-- TASK DETAILS --
Once you reach the line containing "Death Mountain: Hylian" in the data below, restate each line word for word up to and including the one containing "Roku Melee Pack (733, 1395)".

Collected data
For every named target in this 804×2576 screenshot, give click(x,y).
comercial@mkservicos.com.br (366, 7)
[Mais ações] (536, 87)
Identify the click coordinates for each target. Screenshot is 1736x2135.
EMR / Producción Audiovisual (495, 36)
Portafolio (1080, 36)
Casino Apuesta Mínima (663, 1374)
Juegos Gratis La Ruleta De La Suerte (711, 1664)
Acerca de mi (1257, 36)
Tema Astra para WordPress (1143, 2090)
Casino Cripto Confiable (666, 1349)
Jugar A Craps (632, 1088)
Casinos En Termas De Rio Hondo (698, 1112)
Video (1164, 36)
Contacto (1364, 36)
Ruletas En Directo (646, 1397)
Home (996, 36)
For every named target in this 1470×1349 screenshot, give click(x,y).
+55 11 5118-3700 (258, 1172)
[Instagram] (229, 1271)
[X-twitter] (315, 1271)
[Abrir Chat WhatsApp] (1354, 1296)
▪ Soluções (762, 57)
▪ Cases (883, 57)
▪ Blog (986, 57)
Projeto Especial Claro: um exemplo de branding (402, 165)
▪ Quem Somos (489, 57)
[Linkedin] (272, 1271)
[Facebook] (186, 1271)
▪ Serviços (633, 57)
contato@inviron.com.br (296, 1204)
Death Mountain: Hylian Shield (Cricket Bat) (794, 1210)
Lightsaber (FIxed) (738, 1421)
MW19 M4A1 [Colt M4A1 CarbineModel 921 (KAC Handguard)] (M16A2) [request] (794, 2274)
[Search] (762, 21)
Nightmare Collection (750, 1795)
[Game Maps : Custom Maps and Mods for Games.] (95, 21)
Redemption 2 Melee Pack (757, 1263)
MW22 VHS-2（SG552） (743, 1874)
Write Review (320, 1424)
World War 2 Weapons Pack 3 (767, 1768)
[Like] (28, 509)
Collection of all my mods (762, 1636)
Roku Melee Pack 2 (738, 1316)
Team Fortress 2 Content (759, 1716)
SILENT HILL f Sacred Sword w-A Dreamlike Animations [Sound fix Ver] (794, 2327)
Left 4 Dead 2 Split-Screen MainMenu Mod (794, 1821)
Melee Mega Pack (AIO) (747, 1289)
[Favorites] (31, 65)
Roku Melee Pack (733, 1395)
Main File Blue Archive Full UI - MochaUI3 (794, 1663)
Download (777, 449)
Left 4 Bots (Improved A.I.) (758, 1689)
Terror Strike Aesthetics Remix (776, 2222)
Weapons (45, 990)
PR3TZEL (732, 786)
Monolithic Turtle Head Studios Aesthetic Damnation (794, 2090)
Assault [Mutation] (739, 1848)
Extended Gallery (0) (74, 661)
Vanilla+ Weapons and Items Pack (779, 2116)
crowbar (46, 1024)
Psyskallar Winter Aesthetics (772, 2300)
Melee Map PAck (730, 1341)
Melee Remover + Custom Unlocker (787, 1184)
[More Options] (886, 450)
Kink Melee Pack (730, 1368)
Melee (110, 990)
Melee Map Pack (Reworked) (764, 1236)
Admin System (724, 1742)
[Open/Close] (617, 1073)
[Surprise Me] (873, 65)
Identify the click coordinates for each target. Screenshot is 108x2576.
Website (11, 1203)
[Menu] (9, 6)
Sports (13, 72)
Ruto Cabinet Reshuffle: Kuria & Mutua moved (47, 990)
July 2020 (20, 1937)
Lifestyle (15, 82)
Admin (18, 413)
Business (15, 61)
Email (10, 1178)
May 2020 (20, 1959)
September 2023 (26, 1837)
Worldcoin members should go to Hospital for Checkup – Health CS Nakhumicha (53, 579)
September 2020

-- ANSWER FOR THIS EXERCISE --
Death Mountain: Hylian Shield (Cricket Bat) (794, 1210)
Lightsaber (FIxed) (738, 1421)
MW19 M4A1 [Colt M4A1 CarbineModel 921 (KAC Handguard)] (M16A2) [request] (794, 2274)
[Search] (762, 21)
Nightmare Collection (750, 1795)
[Game Maps : Custom Maps and Mods for Games.] (95, 21)
Redemption 2 Melee Pack (757, 1263)
MW22 VHS-2（SG552） (743, 1874)
Write Review (320, 1424)
World War 2 Weapons Pack 3 (767, 1768)
[Like] (28, 509)
Collection of all my mods (762, 1636)
Roku Melee Pack 2 (738, 1316)
Team Fortress 2 Content (759, 1716)
SILENT HILL f Sacred Sword w-A Dreamlike Animations [Sound fix Ver] (794, 2327)
Left 4 Dead 2 Split-Screen MainMenu Mod (794, 1821)
Melee Mega Pack (AIO) (747, 1289)
[Favorites] (31, 65)
Roku Melee Pack (733, 1395)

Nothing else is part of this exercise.